En el judaísmo el matrimonio lleva por nombre “kidushin”, que significa “ consagración”. Es el consagrarse uno al otro, bajo la ley de Moisés y de Israel, recreando día a día las bendiciones dichas y los votos formulados en la Jupá (palio nupcial).
La culminación del acto creador y de mutuo amor en el matrimonio se da con el cumplimiento de “prú uvrú” (“Creced y multiplicaos”. Génesis 9:7) con la llega de los hijos a este mundo, lo que da origen a una familia judía.
Si en la vida matrimonial la pareja no santifica sus vidas por el mutuo respeto del uno hacia el otro, ese matrimonio ha violado la idea de kidushin y por lo tanto el seguir viviendo juntos es una violación del pacto y un acto de jilul hashem (profanación del nombre de Di-s).
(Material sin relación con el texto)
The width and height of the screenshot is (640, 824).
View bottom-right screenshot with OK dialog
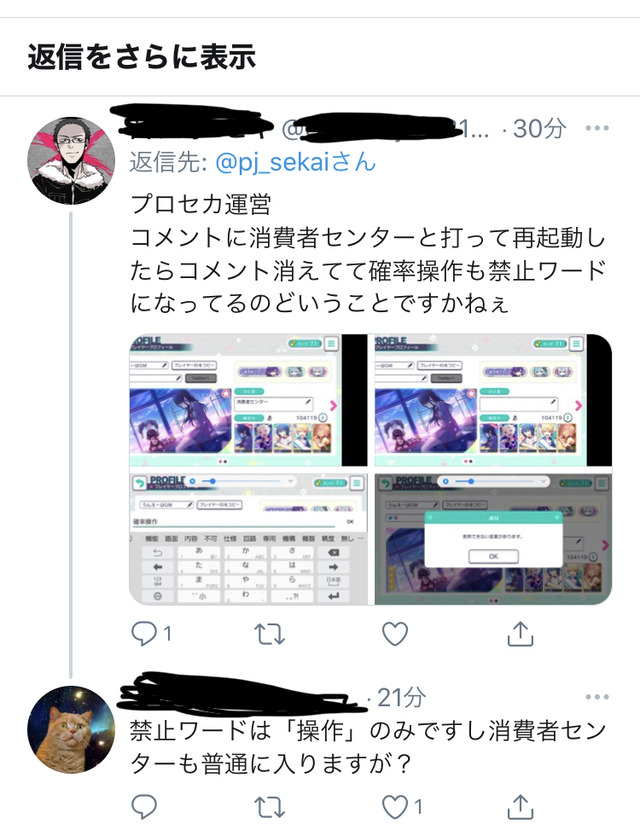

En ese caso el judaísmo prefiere el divorcio.
Ceremonia
La ceremonia se realiza bajo una jupá, que simboliza el nuevo hogar. Cuatro personas pueden tener extendido un talit y los novios se colocan debajo con el oficiante y los afectos. La novia debe estar a la derecha del novio y ambos frente al rabino.
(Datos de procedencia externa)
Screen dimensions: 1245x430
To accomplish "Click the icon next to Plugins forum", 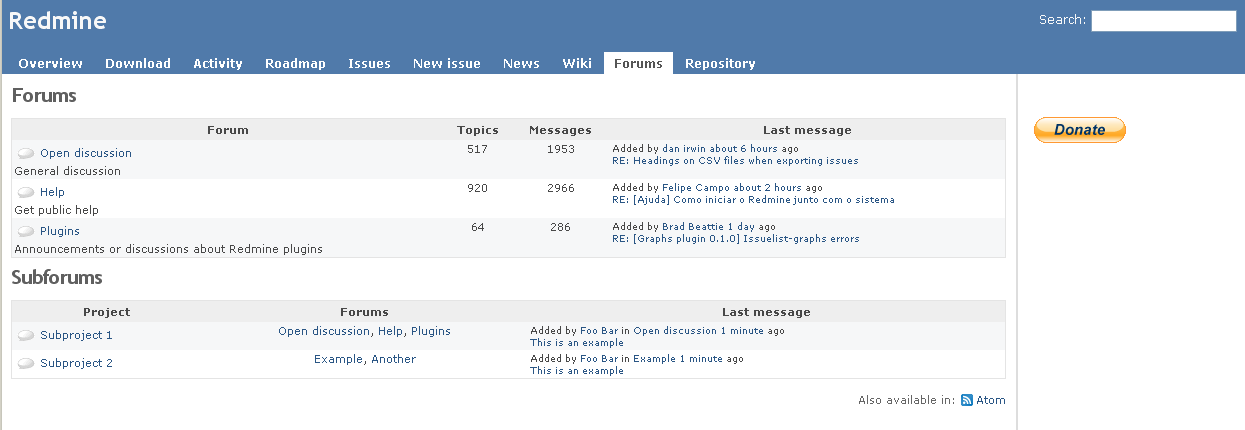I will 26,232.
La ceremonia se divide en dos partes, Erusin (ceremonia de compromiso) y Nesuin (bendiciones de esponsales); cada una precedida por una copa de vino y una bendición a los novios que vienen en el nombre de Di-s.
La Ketubá es el contrato matrimonial por el cual el novio se compromete a mantener, amar y respetar a su esposa. Es un documento para la mujer. a boda finaliza con la bendición del Rabino y luego el novio rompe una copa con el pie en recuerdo de la destrucción del Templo de Jerusalén.